Some of the actors in the movie had connections to real life crime. Tony Darrow, born Anthony Borghese, played Sonny who owns the bamboo lounge restaurant that Paulie ends up taking over to protect Sonny from Joe Pesci‘s crazy Tommy DeVito (and then the place gets torched). Borghese, anassociate of the Gambino crime family, was indicted in 2009 at the age of 70 for extortion.

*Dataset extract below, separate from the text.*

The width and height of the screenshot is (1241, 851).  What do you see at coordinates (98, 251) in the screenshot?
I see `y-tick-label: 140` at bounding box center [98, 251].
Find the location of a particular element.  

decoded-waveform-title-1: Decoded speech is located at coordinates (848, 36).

There are numerous interesting things about the cast. For one thing, Scorsese wanted Ray Liotta to play Henry Hill but producer Irwin Winkler was not so sure, given that Liotta had not done that many movies in his career at that time, save for the memorably menacing role he played in Jonathan Demme's Something Wild in 1986. One night when Winkler was out to dinner, Liotta approached him in the restaurant and after speaking for ten minutes, Winkler was convinced to cast him in the movie. Winkler's own wife plays the wife of ill-fated Morrie the wig maker in the movie (you might also remember her in Scorsese's The King of Comedy as the office receptionist who keeps mispronouncing Rupert Pupkin's name). By the way, Chuck Low who played Morrie was apparently the owner of the building Robert De Niro lived in. Another guy who got his acting start in GoodFellas was a former deli owner names Johnny Williams, whose character was given the name of his real-life nickname at the time, "Johnny Roastbeef." He's the guy who pisses off De Niro by buying his wife a pink Cadillac after a big score and he had been told not to bring any attention by spending money. Williams has been appearing in movies non-stop thanks to his appearance in GoodFellas, including the terrific movie Green Book (2018) in which he played "Fat Paulie."

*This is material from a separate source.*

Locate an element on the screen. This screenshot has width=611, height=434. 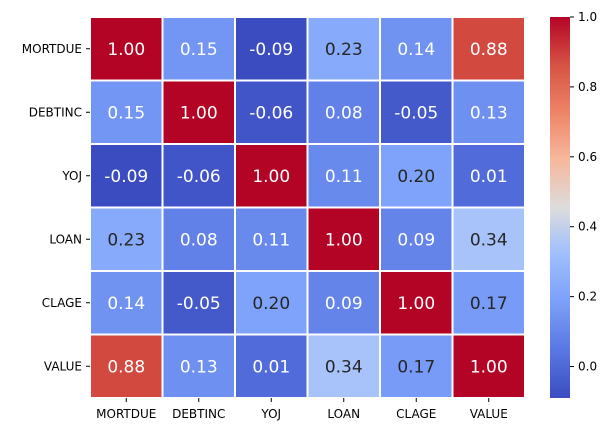
x-axis-ticks: MORTDUE DEBTINC YOJ LOAN CLAGE VALUE is located at coordinates (302, 410).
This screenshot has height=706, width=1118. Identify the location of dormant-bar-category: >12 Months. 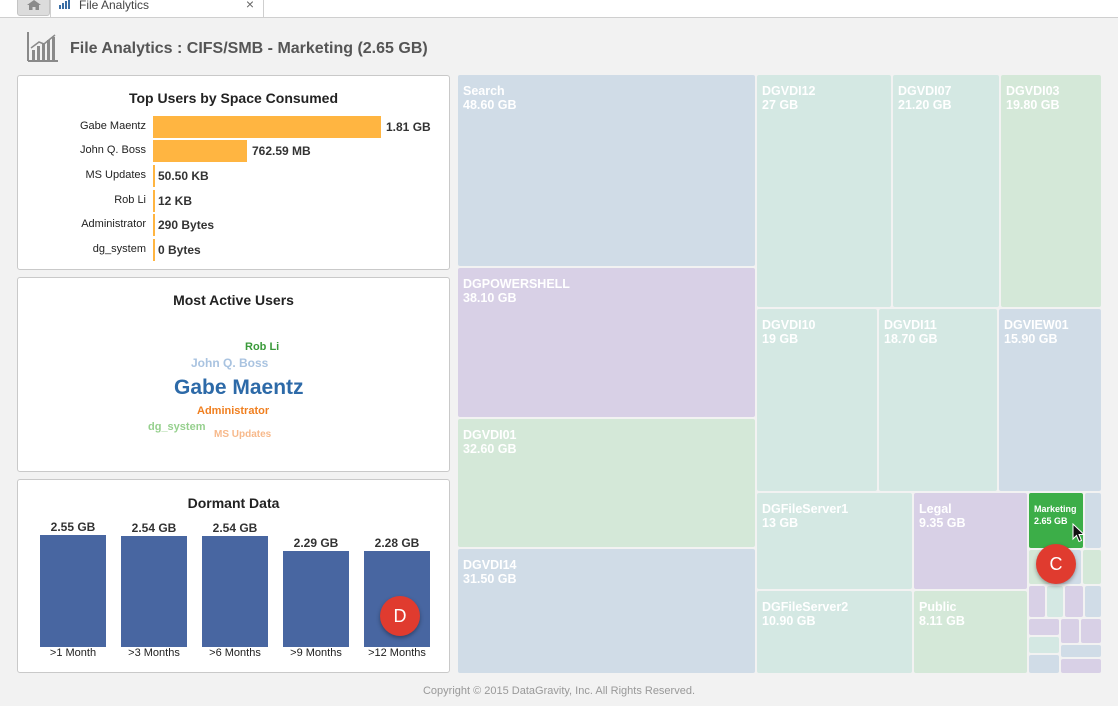
(397, 653).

GoodFellas has many actors in it who later went on to The Sopranos, including Lorraine Bracco (Karen Hill), Michael Imperioli (Spider), Tony Sirico (Tony Stacks), Vincent Pastore (who is seen so briefly that his character didn't have a name) and others. Frank Vincent, who plays Billy Batts in the movie (the guy who tells Joe Pesci to go get his shine box) and who also appeared in The Sopranos, first worked with Joe Pesci in a 1978 movie called The Death Collector, which was the first time De Niro ever saw Joe Pesci and who he is still making movies with when Pesci comes out of retirement, such as 2019's The Irishmen.
I don't want to spoil any of the other surprises in this terrific book. I really enjoy these books that dive so deeply into movies like this. I hope Glenn Kenny writes more of them.